• [What to do]:
1. In the opinion piece on the TEA Party, which rights does the writer say cannot be removed and must be protected by government?
2. Answer these questions from the opinion piece on the TEA Party:
(a) On which Senate committee did Snowe work with other Republicans and Democrats?
(b) What slogan does the writer say the TEA Party shouts?
(c) What does the writer call the best compromise for government in the near future?

• [Reading text]:
Goldwater lost by the largest margin for a Republican Presidential candidate in U.S. History. Romney's loss was not nearly as bad, but it was egged on by this notion by cut, cut, cut from conservative elements in the country. There is no cutting outright unless there is something to replace it. Life is more than fighting for one's rights, and the alarmism which sponsors populist vitriol to make a point vitiates at the same time.

I respect the TEA Party's respect for the Constitution and Limited Government. But just as Reagan's rhetoric about "Government is the Problem" could not excuse him from working within government, so too shouting "Taxed Enough Already" will not get the message through without accepting that even in the most secure and respected of stances on issues, compromise must play a part.

The primary challenges over the past two cycles have kicked out moderates or liberal Republicans who would have won. Granted, moderate Republicans like Susan Collins and Olympia Snowe favored spending, though not as much as the Democrats. Snowe worked with two other Republicans on the Senate Finance Committee (Chuck Grassley and Mike Enzi) and three other Democrats to come up with something. The comity on that committee is sorely needed yet sorely lacking in Washington today. She also voted against Obamacare, a much-needed vote to block the rise of the state.

Our leaders must shrink the government, but not the citizenry. Our government must respect the Constitution, but the Constitution was put in place to help form a "more perfect union", not foster private, uncaring disunity. Government is instituted to protect our rights. The proliferation of rights by judicial, administrative, or legislative fiat is wrong, but the right to organize, to practice one's faith, to express one's opinion, to pursue happiness: those rights cannot be removed, and our government needs to protect them. As for "Big Government" or "Government Helping People", let the states and the cities do that job: they do it, and they do it better.

The TEA Party made their points in 2010, and now they have to allow their leaders to govern. The libertarian-progressive pursuit of the perfect or ideal candidate will nevercome. A minimal tax increase with real spending cuts is the best compromise for government in the near future. Only then if Democrats rebuff, then Republicans should no longer deal.

• [Material]:
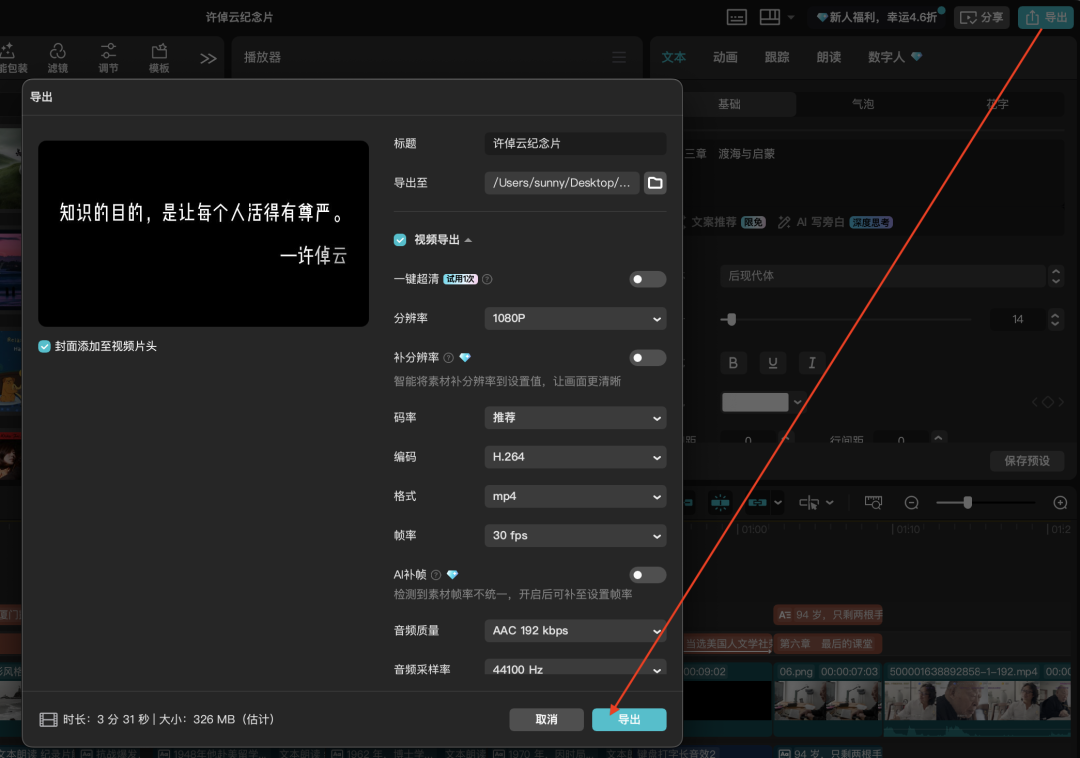Open the 分辨率 1080P dropdown
The image size is (1080, 758).
(575, 318)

• [Results for each task]:
1.
- The right to organize
- The right to practice one's faith
- The right to express one's opinion
- The right to pursue happiness

2.
(a) The Senate Finance Committee
(b) "Taxed Enough Already"
(c) A minimal tax increase with real spending cuts